Britain keeps troops in the Baltic states as a tripwire, because only if our own personnel had already been killed would we consider going to war for those places. We still might not do it, though. Nor has NATO ever been about freedom ‘n’ democracy; at least one of its founder members would have failed that test spectacularly, while very recent senior Nazi officers were prominent in it from the start. And of course NATO’s expansion, along with that of the closely related EU, gave Vladimir Putin all the excuse that he needed to invade Ukraine, itself replete with the heirs of Adolf Heusinger and indeed effectively run by a sort of Schnez-Truppe. War is very good for the business of major donors to politicians, and if this had been an unprovoked attack, then there would be no felt need to keep describing it as such.

Ukraine would certainly never now be admitted to NATO, and the rump state that it will very soon be would be lucky to be let into the EU. Yet having already secured the backing of Recep Tayyip Erdoğan, the centrist caricature that is Mark Rutte will now become Secretary General of NATO because that is the will of Viktor Orbán. Centrism and right-wing populism are con tricks to sell exactly the same economic and foreign policies to different audiences by pretending to wage a culture war. In Britain, centrists and right-wing populists alike have hitherto supported NATO, which subjects British military personnel to officers who were themselves subject to Orbán and to Erdoğan, or indeed to the likes of Rutte or of whoever was really deciding anything while Joe Biden was nominally the President of the United States. Such figures’ say in those matters ought to be unacceptable to those who had hitherto accrued to Boris Johnson or to Nigel Farage.
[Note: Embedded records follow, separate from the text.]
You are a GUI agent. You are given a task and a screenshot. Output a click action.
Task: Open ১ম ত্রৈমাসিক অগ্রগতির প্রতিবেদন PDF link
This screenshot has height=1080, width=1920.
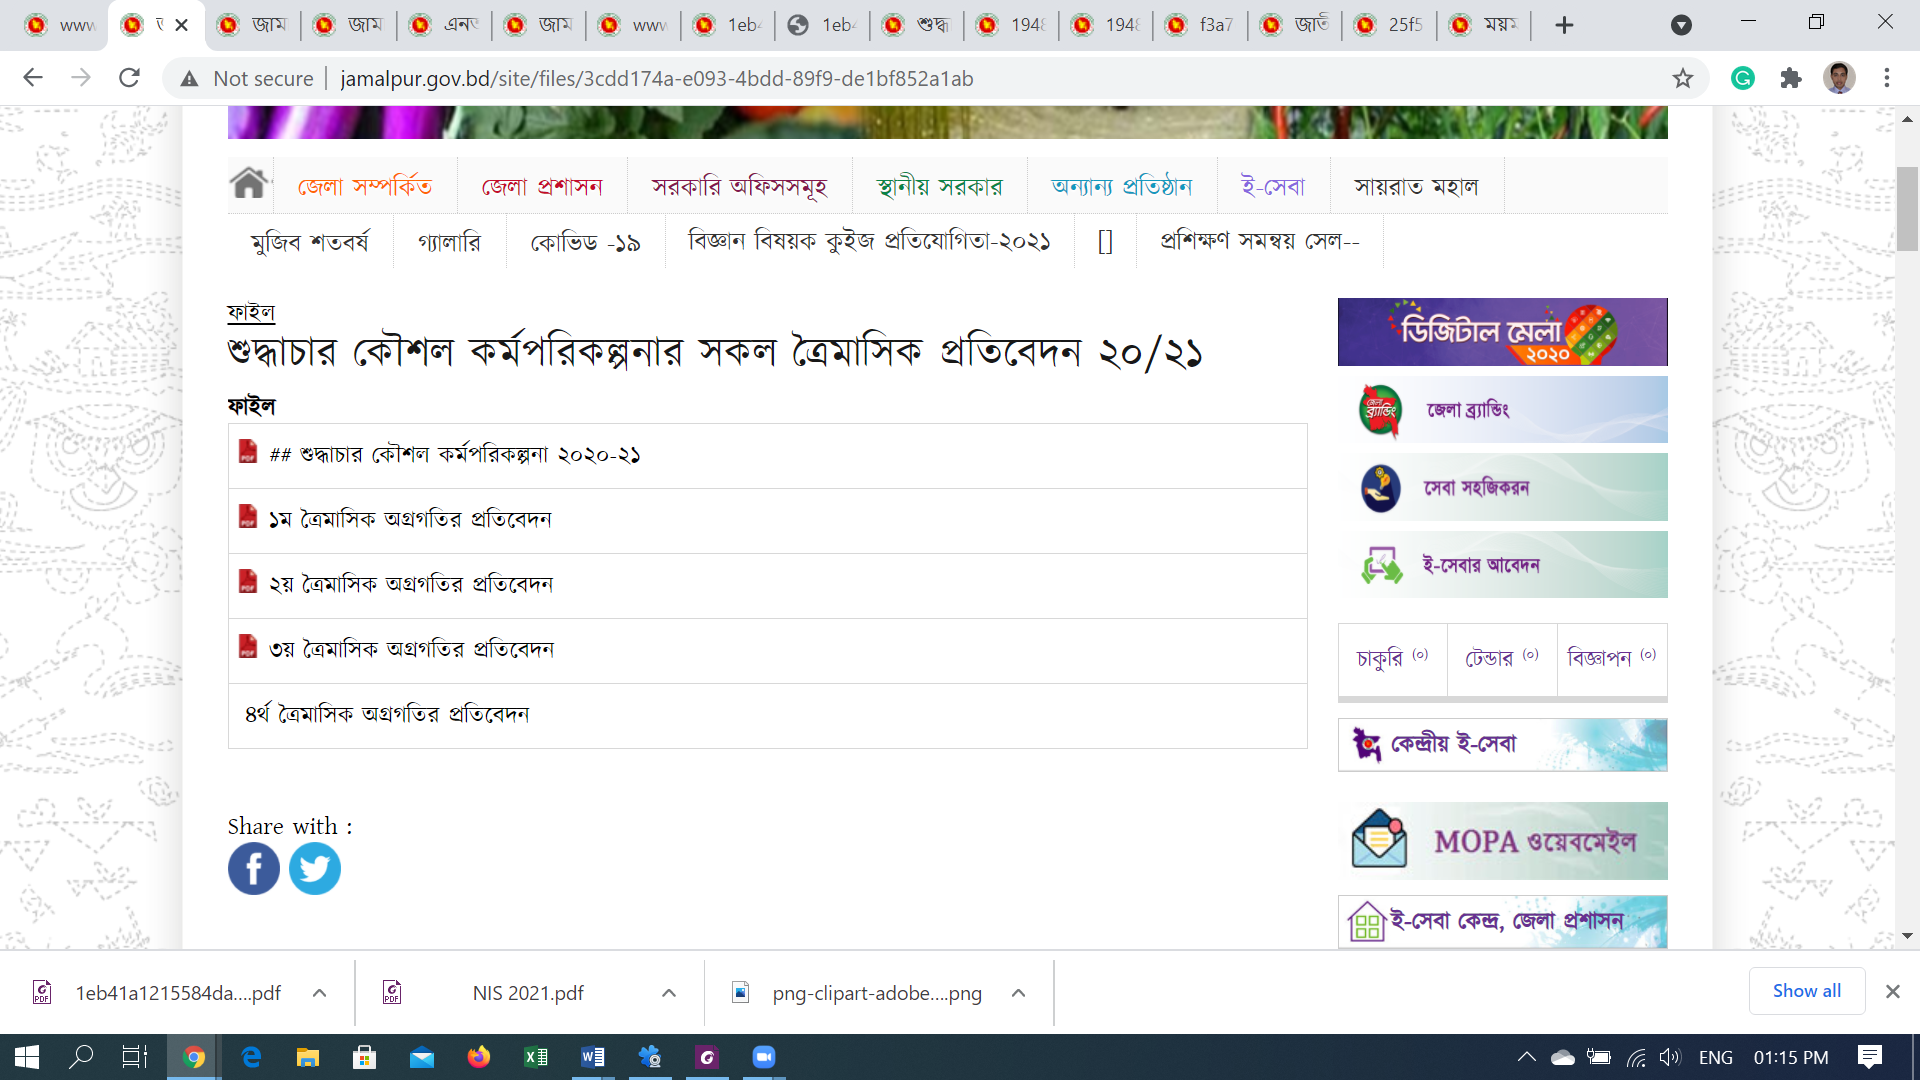click(410, 519)
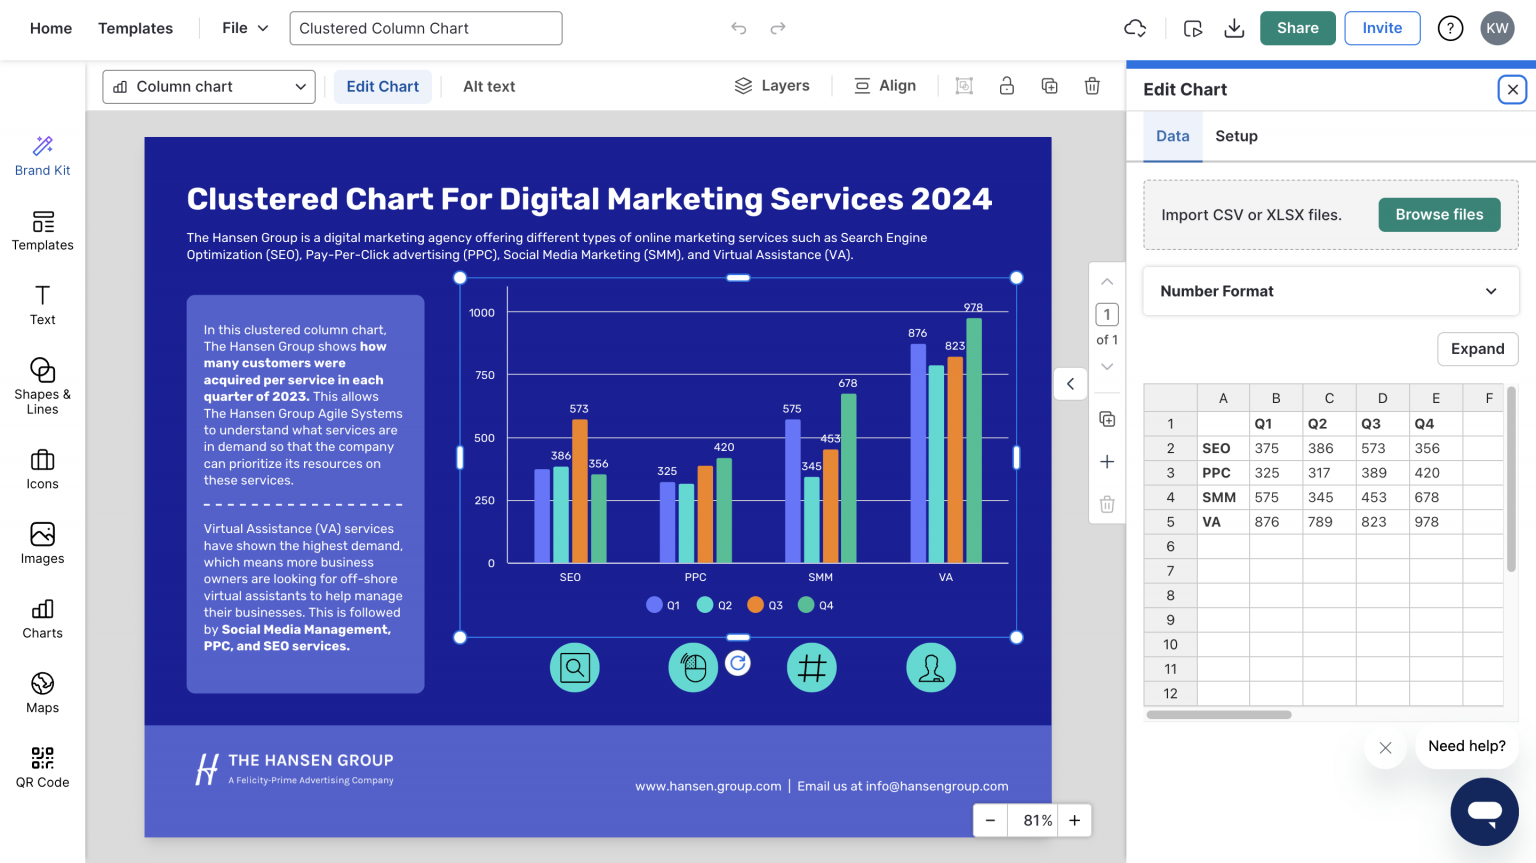Switch to the Setup tab
Screen dimensions: 1536x863
coord(1236,136)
Having turned 60 on Wednesday, Johnson was yesterday sulking in the Daily Mail that even Keir Starmer now said that Jeremy Corbyn would have been a better Prime Minister than Johnson was, and that no one apart from Johnson found that remotely remarkable. Based on his remarks about Ukraine, even Farage would have to give that answer if the question were ever put to him. But when would Farage be interviewed again? He has probably burned his bridges with the BBC by being right about Ukraine, and thus at least implicitly about NATO, but being so will do him no end of good among the voters at whom he is aiming. Some people are paid an absolute fortune to talk about politics when they know nothing at all about it.

Yet Farage is still wrong about Gaza among much else, and the Leader of the Opposition in 2029, or for many practical purposes from next month, should not be anyone who had ever been Auntie’s favourite uncle. Farage may very well win Clacton, but the re-election of George Galloway at Rochdale is a racing certainty. Short Money is £19,401.20 for every seat won at the most recent General Election, plus £38.75 for every 200 votes gained, with a further £213,132.53 in travel expenses divided among the Opposition parties on the same basis. It would not be your possibly ropey local candidate who decided what to do with that money. It would be the Leader. Wherever you can, including here at North Durham, vote for the Workers Party of Britain.